Pourquoi Jésus est-il une énigme ? Sa personnalité doit-elle rester un mystère ? Jésus ne cherche pas à "nous brouiller les pistes", assure Renaud Silly. Pour savoir qui est Jésus, il faut "entrer dans un chemin de conversion qui est celui du disciple". Il faut donc "vivre avec lui, écouter sa parole, se laisser sculpter par l’enseignement du Seigneur pour progressivement entrer dans l’intelligence de qui il est…"
C’est à partir du XVIIIe siècle avec l’émergence de l’histoire comme "discipline reine", raconte Renaud Silly, que l’on a entrepris de reconstituer les données historiques sur Jésus. Un genre d’études historiques est même apparu, celui des "vies de Jésus". "Toutes sortes de théologiens et de philologues se sont penchés sur l’itinéraire probable, la biographie du Christ", raconte Frère Silly. On a ainsi présenté Jésus tantôt comme "un révolutionnaire exalté", un "maître de sagesse" ou encore un "apocalypticien conséquent".
On doit à Albert Schweitzer d’avoir proposé, au début du XXe siècle, une voie nouvelle. Ce célèbre médecin était aussi "un exégète remarquable", souligne Renaud Silly. "Il a profondément renouvelé l'approche scientifique de Jésus au début du XXe siècle." Par ailleurs, en un siècle, la connaissance sur la vie au temps de Jésus "a fait des progrès gigantesques". C’est donc tout l’enjeu du "Dictionnaire Jésus" de faire le point, après un siècle de découvertes, sur l’identité de Jésus.

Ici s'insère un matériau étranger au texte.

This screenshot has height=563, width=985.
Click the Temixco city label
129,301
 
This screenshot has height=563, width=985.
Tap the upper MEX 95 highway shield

Nous ne pouvons aller à la divinité de Jésus que par l’humanité de Jésus
Étudier la Bible et la confronter à l’histoire, y célébrer le mystère de la foi chrétienne : c’est dans ce dialogue entre science et foi que les dominicains de l’École biblique et archéologique de Jérusalem accomplissent leur vocation. On dit que Jésus est le fils de Dieu : c’est en s’approchant des textes que l’on peut comprendre cette expression. Ainsi l’évangéliste Matthieu donne-t-il, au chapitre 22, les tous premiers indices sur la nature à la fois divine et humaine de Jésus. Jésus qui est « antérieur à David comme Dieu et descendant de David comme homme".
Jésus leur réplique : « Comment donc David, inspiré par l’Esprit, peut-il l’appeler “Seigneur”, en disant : Le Seigneur a dit à mon Seigneur : “Siège à ma droite jusqu’à ce que j’aie placé tes ennemis sous tes pieds” ? Si donc David l’appelle Seigneur, comment peut-il être son fils ? » Personne n’était capable de lui répondre un mot et, à partir de ce jour-là, nul n’osa plus l’interroger.
(Mt 22, 43-46)
Quant à l’expression : "fils de l’homme", qu’est-ce que ça veut dire ? « Nous sommes devant un aspect très historique de la personne de Jésus puisque le terme "fils de l’homme" n’apparaît jamais dans la première littérature chrétienne. » Il n’y a que Jésus qui la prononce et même les apôtres ne le comprenaient pas très bien ! Renaud Silly admet qu’elle "n’est pas très facile à comprendre". Le dominicain propose toutefois cette interprétation : Jésus s’approprie sa propre humanité. "Chez lui l’humanité est totalement assumée, du coup elle est complète. Elle est le moyen par lequel il se révèle aux hommes, par lequel il va mettre en œuvre toutes les vertus, par lequel il va révéler la doctrine du Père. Bref, nous ne pouvons aller à la divinité de Jésus que par l’humanité de Jésus." L’humanité telle que la présente Jésus est "une humanité splendide, graciée, éblouissante, transfigurée".